Therefore, recently, a method of coating a phosphor in a final encapsulation process of a light emitting diode has been applied.

Korean Patent Publication No. 10-2011-0136290 discloses a method of applying a phosphor to a conventional light emitting diode, and FIG. 1 is a view showing a light emitting diode by such a manufacturing process.

Looking at this in detail, the light emitting diode chip 100 is accommodated in the package body 120 to emit light, and the phosphor 131 is formed by sedimentation on the surface of the light emitting diode chip 100. The silicone encapsulant 132 is cured after being injected onto the light emitting diode chip 100 to surround the light emitting diode chip 100 and the phosphor 131.

In the manufacturing process of the light emitting diode chip, a color temperature and a slope are determined between the wavelength of the light emitting diode chip 100 and the wavelength of the phosphor 131 to determine the mixing ratio of the phosphor 131 and the silicone encapsulant 132, , After mixing the two materials at the mixing ratio to form the mixture 130, the mixture 130 mixed at the mixing ratio is injected into the package body 120 in which the light emitting diode chip 100 is accommodated, and the mixture 130 ), the step of passing a predetermined time at a predetermined temperature so that the phosphor 131 precipitates on the surface of the light emitting diode chip 100 is performed. Accordingly, when the phosphor 131 and the silicone encapsulant 132 are mixed to inject the slurry into the package body 120, the phosphor 131 due to the difference in specific gravity between the silicone encapsulant 132 and the phosphor 131 Is to precipitate on the surface of the light emitting diode chip 100.

Thereafter, the step of curing the silicone encapsulant 132 is performed to complete the light emitting diode of the present invention.

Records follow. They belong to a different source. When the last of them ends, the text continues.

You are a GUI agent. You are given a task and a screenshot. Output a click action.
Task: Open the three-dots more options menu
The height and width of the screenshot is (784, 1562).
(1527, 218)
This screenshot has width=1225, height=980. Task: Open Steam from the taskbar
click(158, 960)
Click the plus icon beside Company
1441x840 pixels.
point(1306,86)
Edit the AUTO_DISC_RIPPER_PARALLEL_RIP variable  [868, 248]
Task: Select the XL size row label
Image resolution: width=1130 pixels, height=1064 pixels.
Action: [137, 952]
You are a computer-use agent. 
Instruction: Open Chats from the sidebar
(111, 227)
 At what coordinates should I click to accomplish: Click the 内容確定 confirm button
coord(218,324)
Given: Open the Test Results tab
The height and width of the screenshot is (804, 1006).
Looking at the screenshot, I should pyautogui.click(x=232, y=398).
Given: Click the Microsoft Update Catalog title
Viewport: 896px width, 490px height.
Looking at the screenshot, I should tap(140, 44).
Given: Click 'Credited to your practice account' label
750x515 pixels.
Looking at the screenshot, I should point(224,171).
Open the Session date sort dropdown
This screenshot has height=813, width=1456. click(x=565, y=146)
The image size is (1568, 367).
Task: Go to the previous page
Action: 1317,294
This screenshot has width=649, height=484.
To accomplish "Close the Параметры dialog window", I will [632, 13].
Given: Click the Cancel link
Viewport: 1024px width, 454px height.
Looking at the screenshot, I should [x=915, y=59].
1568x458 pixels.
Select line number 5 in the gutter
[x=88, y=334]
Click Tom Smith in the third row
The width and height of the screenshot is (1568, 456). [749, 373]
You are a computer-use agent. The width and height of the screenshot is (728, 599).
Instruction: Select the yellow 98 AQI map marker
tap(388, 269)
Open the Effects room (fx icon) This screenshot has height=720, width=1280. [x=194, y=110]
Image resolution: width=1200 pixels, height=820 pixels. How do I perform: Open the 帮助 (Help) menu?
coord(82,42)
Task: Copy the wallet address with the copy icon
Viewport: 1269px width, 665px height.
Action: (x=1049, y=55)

However, there is a problem in that it is quite difficult to obtain light of uniform color on the entire light emitting surface due to non-uniform spatial distribution of the phosphor powder dispersed in the phosphor molding portion or the phosphor layer, and this problem is caused by the white light emitting diode of this type. It acts as a barrier to penetration into the LCD BLU or projector market that requires high-performance specifications, and can also affect the reliability of LED devices.

The present invention has been devised to solve the above-mentioned problems, and aims to provide a precipitation device for a structurally simple phosphor while increasing productivity by dramatically improving the efficiency of a process for precipitation in the manufacturing process of LEDs. do.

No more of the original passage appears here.